Menurut Aquino, pada dasarnya seni membantu kita berekspresi, berefleksi, dan mengambil jarak dari pengalaman kita. Sehingga, pada akhirnya perasaan itu mengalir dan tak mengendap. Aquino juga membeberkan sederet seni untuk individu maupun relasi sosial.
Ternyata, seni membantu kita mengingat kenangan, serta meningkatkan harapan, keseimbangan, pemahaman dan pemahaman terhadap diri, bahkan apresiasi. Seni juga membentuk karakter yang berguna untuk menjalin relasi sosial, contohnya otonomi, koordinasi, bonding, dan rasa toleran.
Sebagai seorang seniman, Teresa Nikita Sekardewi Prakosa (Abstract Fluid Painter) atau Caca mengakui manfaat signifikan yang ia dapat setelah menekuni seni. Ia merasa mood dan kepercayaan dirinya semakin baik.

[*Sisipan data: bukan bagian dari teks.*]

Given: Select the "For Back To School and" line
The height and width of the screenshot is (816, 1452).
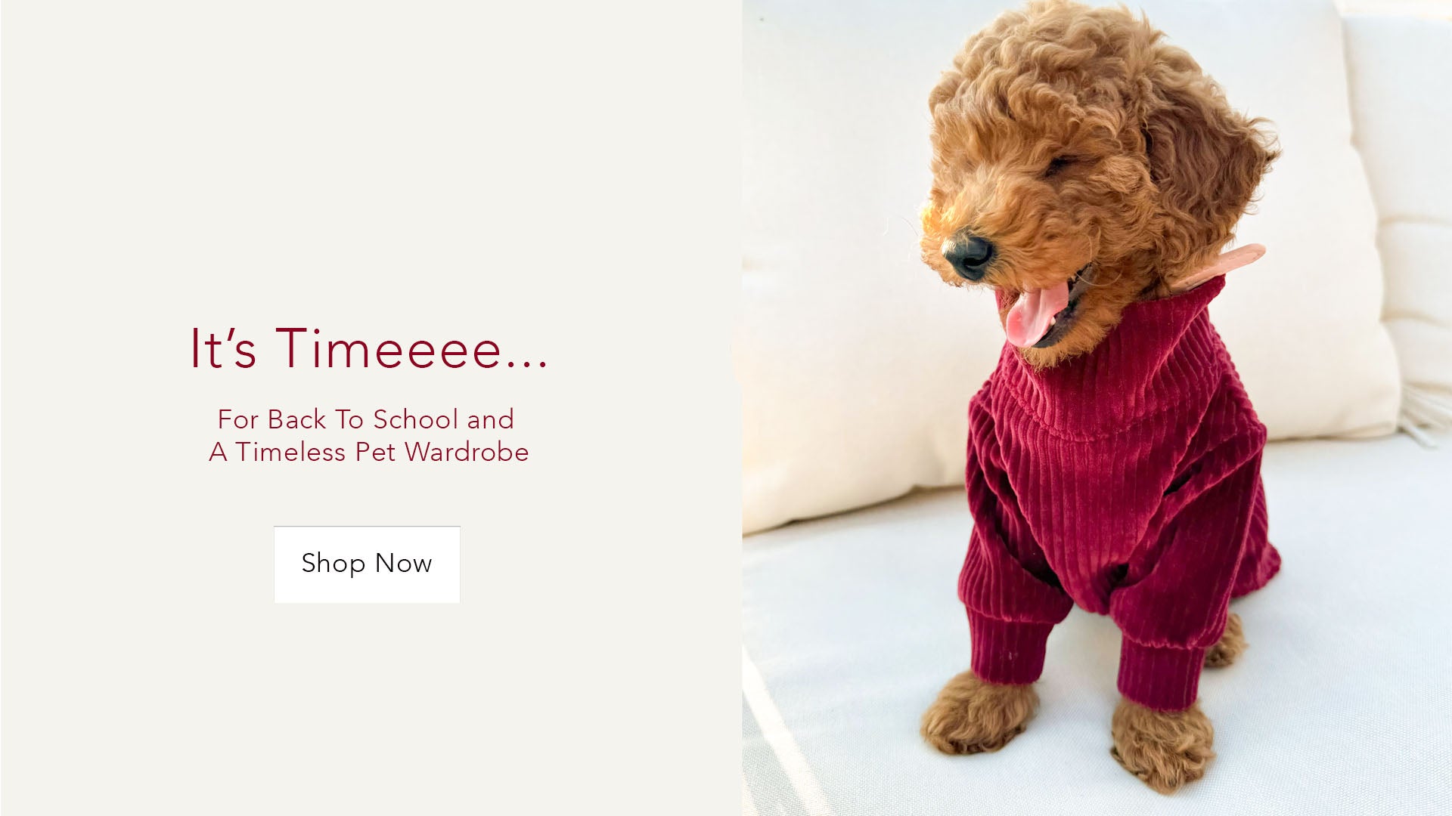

Berdasarkan pengalaman Caca, ternyata seni berhasil menurunkan ekspektasi berlebih terhadap sesuatu. Seni yang sifatnya relatif mengubah cara pandangnya terhadap sesuatu. Bahwa apa yang dianggap buruk di matanya, belum tentu dianggap buruk oleh orang lain, begitu juga sebaliknya.

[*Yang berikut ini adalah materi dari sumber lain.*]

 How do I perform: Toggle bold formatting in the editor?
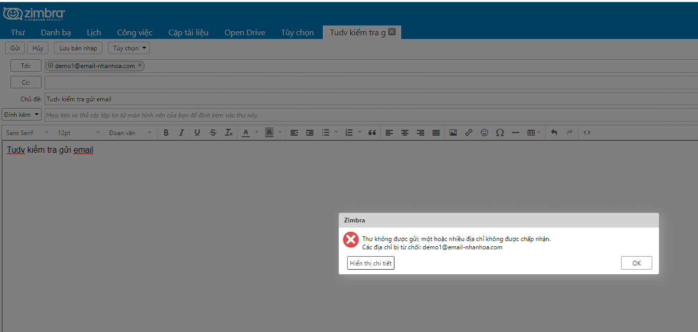tap(166, 132)
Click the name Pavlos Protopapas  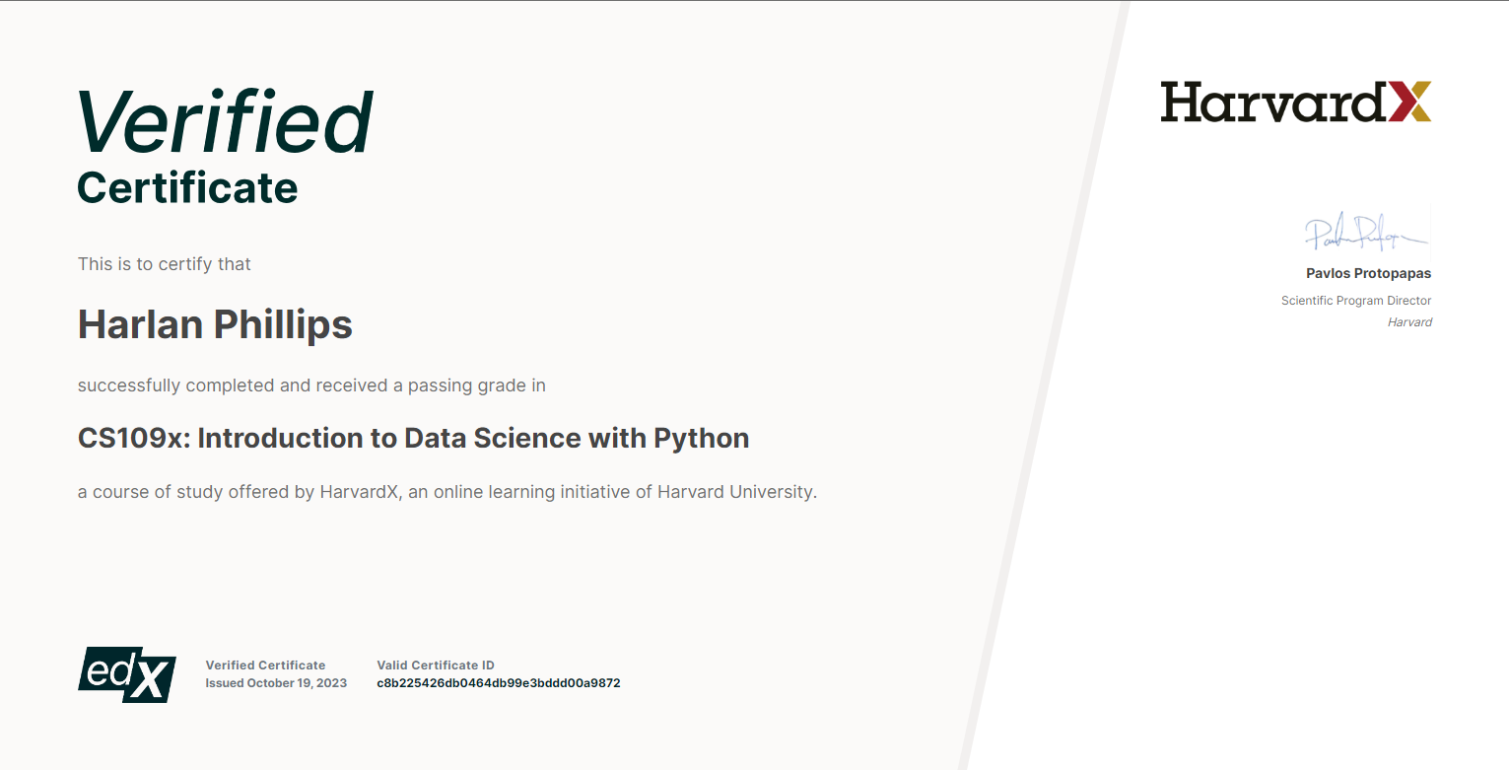pos(1368,273)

Caca juga merasa lebih tenang dan damai, bahkan berhasil menjalin relasi kembali dengan rekan-rekan lamanya. Seni ia pakai sebagai coping mechanism dan mengenali emosi dalam dirinya.

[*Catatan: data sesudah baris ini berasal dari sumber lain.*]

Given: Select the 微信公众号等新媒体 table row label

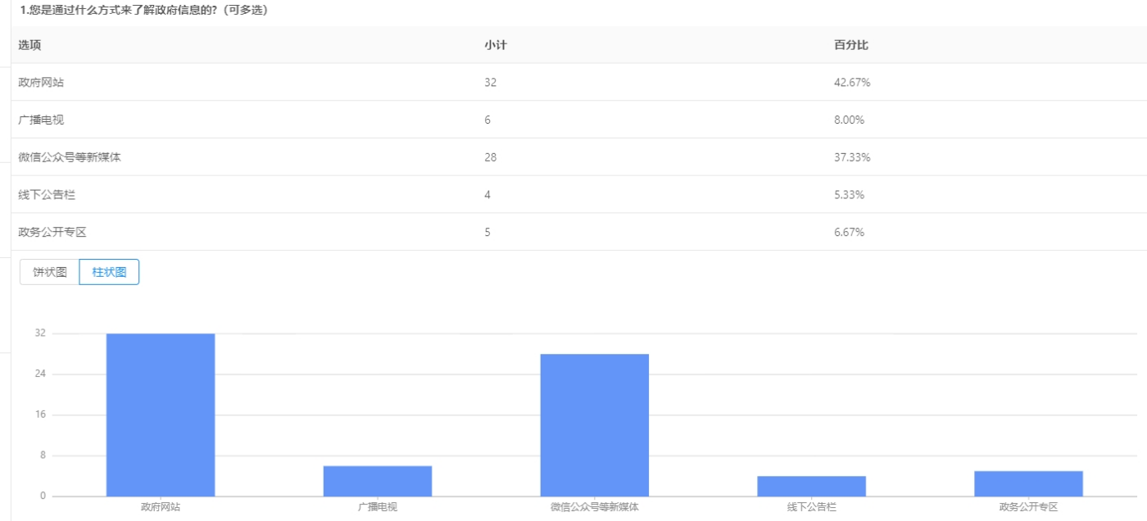Looking at the screenshot, I should (70, 157).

Diskusi semakin menarik ketika membahas mengenai seni sebagai hobi dan pekerjaan. Di tengah tuntutan untuk menghasilkan karya yang sempurna, bagaimana posisi art therapy?
Caca memandang bahwa manusia memiliki banyak emosi, tak melulu “sampah” mental yang negatif. Menurutnya, seluruh emosi termasuk emosi bahagia dan healing juga dapat menghasilkan karya yang indah. Caca juga mengakui bahwa ia tak meluli menghasilkan karya untuk memenuhi kebutuhan emosinya sendiri. Terkadang, ia mengikuti gambaran klien, meski tetap menikmati prosesnya dalam melukis.
Hal ini pun diamini oleh Aquino. Sebab, menurutnya, fungsi seni sebetulnya tak hanya berkaitan dengan kesehatan mental, namun juga kohesi sosial, hiburan, bahkan komersial.
Bagi seorang seniman, ketiga panelis meyakini bahwa perlu ada kesadaran untuk membedakan “seni sebagai hobi” dan “seni sebagai pekerjaan.” Hal ini bisa dilakukan dengan mengatur pemisahan dan mindset ketika masing-masing “mode” sedang bekerja. Jangan membawa idealisme dalam karya seni Anda, dan usahakan untuk rileks atau menghindari sifat perfeksionis saat Anda ingin menjadikan seni sebagai hobi atau katarsis penyalur emosi.